* **Provided information**:
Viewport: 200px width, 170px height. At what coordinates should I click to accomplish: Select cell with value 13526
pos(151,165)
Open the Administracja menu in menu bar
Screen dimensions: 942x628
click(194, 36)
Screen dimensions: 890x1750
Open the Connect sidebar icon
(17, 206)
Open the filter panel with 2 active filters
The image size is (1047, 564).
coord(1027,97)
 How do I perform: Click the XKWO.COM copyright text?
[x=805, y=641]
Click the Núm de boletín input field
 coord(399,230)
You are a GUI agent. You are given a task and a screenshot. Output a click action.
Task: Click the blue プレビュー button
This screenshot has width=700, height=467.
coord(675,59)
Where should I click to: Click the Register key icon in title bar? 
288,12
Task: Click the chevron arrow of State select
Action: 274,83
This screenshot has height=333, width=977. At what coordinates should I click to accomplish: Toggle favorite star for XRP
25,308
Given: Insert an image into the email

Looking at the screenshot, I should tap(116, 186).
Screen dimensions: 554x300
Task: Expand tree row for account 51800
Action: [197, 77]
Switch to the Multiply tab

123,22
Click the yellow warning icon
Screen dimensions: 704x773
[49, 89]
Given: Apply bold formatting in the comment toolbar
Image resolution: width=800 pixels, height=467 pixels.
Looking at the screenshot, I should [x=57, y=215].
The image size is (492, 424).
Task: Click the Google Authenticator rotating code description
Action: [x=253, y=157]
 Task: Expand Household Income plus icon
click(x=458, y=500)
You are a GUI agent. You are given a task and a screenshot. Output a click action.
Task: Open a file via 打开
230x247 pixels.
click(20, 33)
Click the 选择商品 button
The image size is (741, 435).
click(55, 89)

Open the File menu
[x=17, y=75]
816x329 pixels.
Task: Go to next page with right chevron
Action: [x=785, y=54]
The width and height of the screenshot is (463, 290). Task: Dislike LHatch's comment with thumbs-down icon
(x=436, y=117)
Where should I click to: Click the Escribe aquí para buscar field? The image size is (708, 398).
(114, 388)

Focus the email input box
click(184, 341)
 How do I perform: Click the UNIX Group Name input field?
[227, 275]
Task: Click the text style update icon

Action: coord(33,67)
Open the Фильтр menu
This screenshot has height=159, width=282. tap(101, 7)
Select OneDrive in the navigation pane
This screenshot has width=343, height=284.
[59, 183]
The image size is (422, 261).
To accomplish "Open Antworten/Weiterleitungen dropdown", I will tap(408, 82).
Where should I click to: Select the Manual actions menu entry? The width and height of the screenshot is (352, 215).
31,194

* **Your instructions**: Please write the listing out again, matching each line exactly.

* **Solution for this exercise**:
Viewport: 200px width, 170px height. At what coordinates should I click to accomplish: Select cell with value 13526
pos(151,165)
Open the Administracja menu in menu bar
Screen dimensions: 942x628
click(194, 36)
Screen dimensions: 890x1750
Open the Connect sidebar icon
(17, 206)
Open the filter panel with 2 active filters
The image size is (1047, 564).
coord(1027,97)
 How do I perform: Click the XKWO.COM copyright text?
[x=805, y=641]
Click the Núm de boletín input field
 coord(399,230)
You are a GUI agent. You are given a task and a screenshot. Output a click action.
Task: Click the blue プレビュー button
This screenshot has width=700, height=467.
coord(675,59)
Where should I click to: Click the Register key icon in title bar? 
288,12
Task: Click the chevron arrow of State select
Action: 274,83
This screenshot has height=333, width=977. At what coordinates should I click to accomplish: Toggle favorite star for XRP
25,308
Given: Insert an image into the email

Looking at the screenshot, I should tap(116, 186).
Screen dimensions: 554x300
Task: Expand tree row for account 51800
Action: [197, 77]
Switch to the Multiply tab

123,22
Click the yellow warning icon
Screen dimensions: 704x773
[49, 89]
Given: Apply bold formatting in the comment toolbar
Image resolution: width=800 pixels, height=467 pixels.
Looking at the screenshot, I should [x=57, y=215].
The image size is (492, 424).
Task: Click the Google Authenticator rotating code description
Action: [x=253, y=157]
 Task: Expand Household Income plus icon
click(x=458, y=500)
You are a GUI agent. You are given a task and a screenshot. Output a click action.
Task: Open a file via 打开
230x247 pixels.
click(20, 33)
Click the 选择商品 button
The image size is (741, 435).
click(55, 89)

Open the File menu
[x=17, y=75]
816x329 pixels.
Task: Go to next page with right chevron
Action: [x=785, y=54]
The width and height of the screenshot is (463, 290). Task: Dislike LHatch's comment with thumbs-down icon
(x=436, y=117)
Where should I click to: Click the Escribe aquí para buscar field? The image size is (708, 398).
(114, 388)

Focus the email input box
click(184, 341)
 How do I perform: Click the UNIX Group Name input field?
[227, 275]
Task: Click the text style update icon

Action: coord(33,67)
Open the Фильтр menu
This screenshot has height=159, width=282. tap(101, 7)
Select OneDrive in the navigation pane
This screenshot has width=343, height=284.
[59, 183]
The image size is (422, 261).
To accomplish "Open Antworten/Weiterleitungen dropdown", I will tap(408, 82).
Where should I click to: Select the Manual actions menu entry? The width and height of the screenshot is (352, 215).
31,194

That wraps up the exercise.